### Условия заданий
**1)** Перескажите абзац исходного текста, начинающийся словами «Именно с точки зрения преемственности», короче, в виде списка, сохранив основные факты.
**2)** Продолжите текст о французских социальных романах 1950-х годов, начав сразу после его последнего предложения.

#### Исходный текст ####

Именно с точки зрения преемственности и продолжения лучших реалистических традиций мы и попытаемся рассмотреть творчество современных французских писателей, которые выступили в 1950-е годы с рядом социальных романов. В этом плане интересны, конечно, Роже Вайян с его романами «Бомаск» (1954) и «325 000 франков» (1955), Пьер Гамарра с его «Розали Брус» (1953) и «Школьным учителем» (1955), Пьер Гаскар с его романами «Время мертвецов» (1953) и «Семя» (1955), Жан-Пьер Шаброль с его «Бу-Галё» (1955), Робер Мерль с его романом «Смерть мое ремесло» (1953), Жорж Маньян с его романом «Там, где больше трава не растет» (1952) и некоторые другие. Само собой разумеется, что в этом ряду нельзя не назвать и такого этапного произведения современной французской литературы, как «Коммунисты» Арагона, созданного писателем старшего поколения, который начал свой творческий путь задолго до второй мировой войны, но дал после нее новый тип французского социального романа. Нельзя не назвать и трилогию «Первый удар» Андрэ Стиля, которую мы не берем в круг своего исследования только потому, что она достаточно хорошо изучена в советской критике3.

#### Предоставленные данные ####

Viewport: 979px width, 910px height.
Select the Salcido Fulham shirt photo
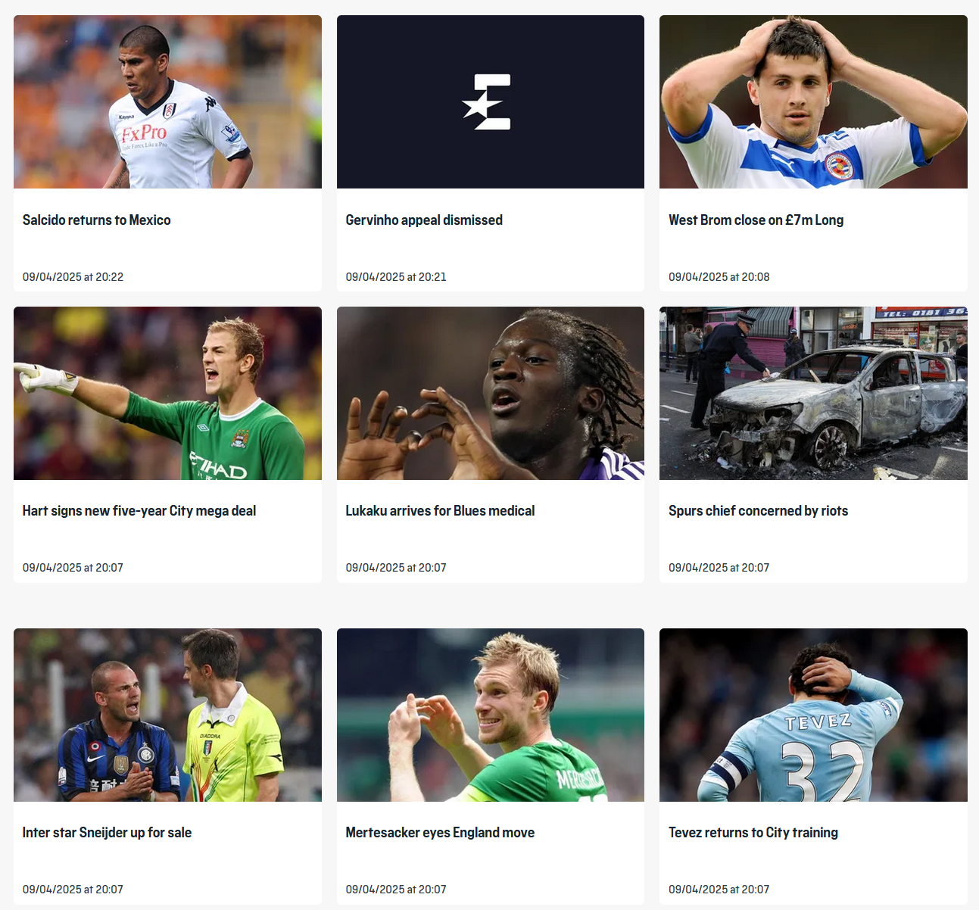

####

### Ответы по порядку
**1)**
- Задача: рассмотреть творчество французских писателей, выступивших в 1950-е годы с социальными романами, с точки зрения преемственности лучших реалистических традиций.
- Авторы и романы, интересные в этом плане:
  - Роже Вайян: «Бомаск» (1954), «325 000 франков» (1955);
  - Пьер Гамарра: «Розали Брус» (1953), «Школьный учитель» (1955);
  - Пьер Гаскар: «Время мертвецов» (1953), «Семя» (1955);
  - Жан-Пьер Шаброль: «Бу-Галё» (1955);
  - Робер Мерль: «Смерть мое ремесло» (1953);
  - Жорж Маньян: «Там, где больше трава не растет» (1952);
  - некоторые другие.
- В этот ряд входят и «Коммунисты» Арагона. Это этапное произведение писателя старшего поколения, начавшего творческий путь задолго до второй мировой войны и давшего после нее новый тип французского социального романа.
- Трилогия Андрэ Стиля «Первый удар» в исследование не включена только потому, что она достаточно хорошо изучена в советской критике.

**2)**
Какие черты роднят эти произведения и что заставляет нас отнести их к одной определенной группе современного французского романа?
Прежде всего все эти романы в большей или меньшей степени продолжают и развивают классические традиции французской литературы; недаром они создаются в атмосфере интенсивной борьбы за классиков, развернувшейся в последние годы во французской прогрессивной печати.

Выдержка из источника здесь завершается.